PKKH Exclusive | by Fahad Nabeel
Pakistan, Russia sign historic defense pact: Implications for Pak-Russia relations and Region
Pakistan and Russia on Thursday signed an agreement pertaining to the strengthening of defense cooperation between the two states and sale of military equipment. The agreement also aimed at bringing peace and stability in the region. The agreement was signed during the visit of the Russian Defense Minister General Sergei Shoigu to Pakistan. It was the first ever visit of any Russian Defence minister to Pakistan.
Long History of Estrangement
After independence, Soviet Union was the first country to extend formal invitation to Pakistan’s then Prime Minister Liaquat Ali Khan. The dates suggested for the Moscow visit clashed with Pakistan's Independence Day. Karachi asked for a slight change of dates. For unknown reasons, there was no reply from Moscow and hence Liaquat Ali could not visit Moscow. He was so serious about the Moscow visit that even the official entourage was finalized. However, he then visited USA, which had also extended invitation to Liaquat Ali.
Soviet hostility was aroused after Pakistan became a member of anti-communism organizations SEATO and CENTO. Consequently, Soviet Union forged strong relationship with India and supported India during the 1965 and 1971 wars.
Pakistan’s active support of the Afghan resistance forces against the Soviet invasion in 1980s turned the relationship hostile.
Relations in Post 9/11 period
In the post 9/11 period, there has been a relative normalization of relations between the two countries. Both countries have come increasingly close, in consequence of the emerging convergences on issues such as terrorism, economic cooperation, energy cooperation, etc.
Pakistan-Russia recent deals
Russia had lifted its embargo on arms supplies to Pakistan in June this year. The recent visit of the Russian defense minister also comes against the backdrop of reports that Moscow had given a go-ahead for the sale of MI-35 helicopters to Pakistan, which is interested in purchasing up to 20 helicopters.

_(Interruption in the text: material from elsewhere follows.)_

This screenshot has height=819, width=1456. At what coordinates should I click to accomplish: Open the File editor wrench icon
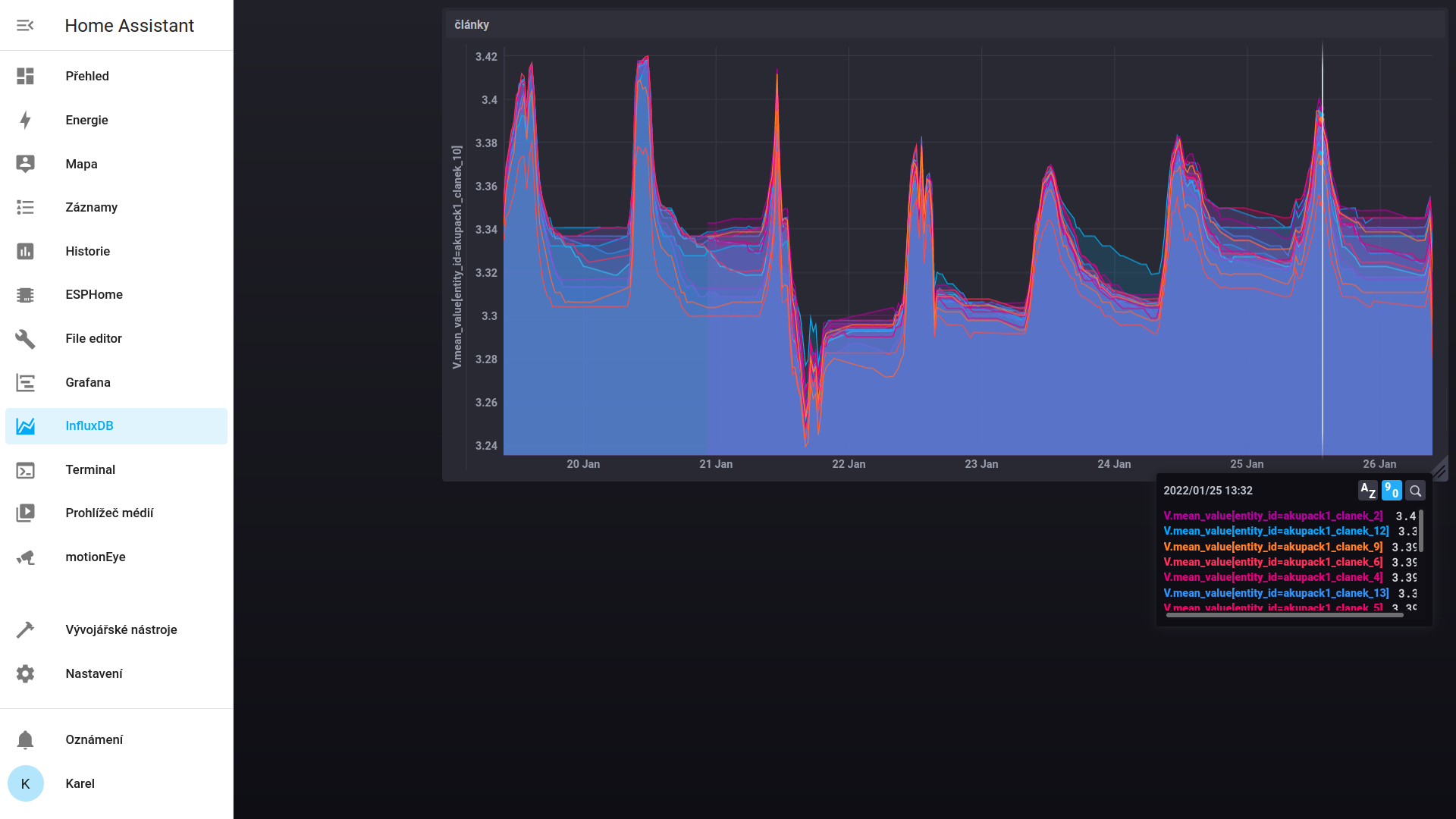click(25, 339)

Resumption of bilateral visits
Over the past few years, Pakistan has assiduously courted Russia to boost bilateral relations. Former Army chief Gen. Ashfaq Parvez Kayani visited Russia in 2009 and 2012.
In 2011, Pakistan’s then President Asif Zardari made the first official visit to Russia by any Pakistani head of state in 37 years, after Zulfiqar Bhutto’s trip to Moscow.
In 2012, Vladimir Putin was expected to be the first Russian president to visit Pakistan, but his visit was cancelled without assigning any reasons. To offset the diplomatic setback caused by the unexpected cancellation of his much-anticipated visit, Putin sent his Foreign Minister Sergey Lavrov to Pakistan.
US-Russia recent feud on Ukrainian crisis
The ongoing escalation of tension between Russia and USA was predictable, following Russia’s rise from the ashes of the USSR and the will to determine its internal and foreign policy and future itself. The Ukrainian crisis became a pretext to trigger the situation that finally turned to be just an act in a long play.
Despite attempts to find a political and peaceful resolution to the bloody civil war in Ukraine, the still rising escalation does not seem to have an end on the horizon. There is little hope for better relations between the giants.
India and USA cooperation in Indian Ocean: Countering China maritime threat
China and India continue to vie for maritime influence in the Indian Ocean Region (IOR).
China’s principal interest is to protect the Sea Lines of Communication (SLOC) along the Indian Ocean, vital for the country’s energy imports. In the long-term, China may actively work to create alternative energy supply routes.
China fears that the USA is trying to contain China by roping in the Indian Ocean littorals within an ‘Indo-Pacific’ framework. China’s drive to build infrastructure in IOR littorals is already showing Chinese efforts to woo these littorals through economic and other means.
India may become more assertive in the IOR. Therefore, China tends to believe that India will always maintain its strategic autonomy with other nations, particularly the USA.
India and USA has been regularly conducting naval exercise (Malabar Exercises) since 1992. The 2014 edition of the Malabar Exercises included Japan. The recent Malabar Exercises is the Indian, US and Japanese effort to balance China’s increasing naval assertiveness in the region.
India’s reliance on Western countries for purchasing arms
India had long been Russia’s ‘exclusive military technical cooperation partner’. In trying to compete with China militarily, India has become the world’s largest importer of weapons. India has also been building military ties with Israel, France, and the USA, while also trying to stimulate a domestic industry.
Consequently, Moscow reportedly downgraded that status to ‘preferred partner’ after India diversified its defence procurements and increasingly began relying on Western sources for meeting its hardware requirements. In 2011, Russia was displaced by the US as India's biggest arms supplier.
India is currently the largest buyer of Israeli defense hardware. India has bought $662 million of Israeli arms since Modi assumed power, six months ago. That is more than the total value of Israel
India was the top foreign buyer of USA arms last year. In 2009, India imported only $200 million in military equipment from the US; by 2013 that had jumped to $2 billion.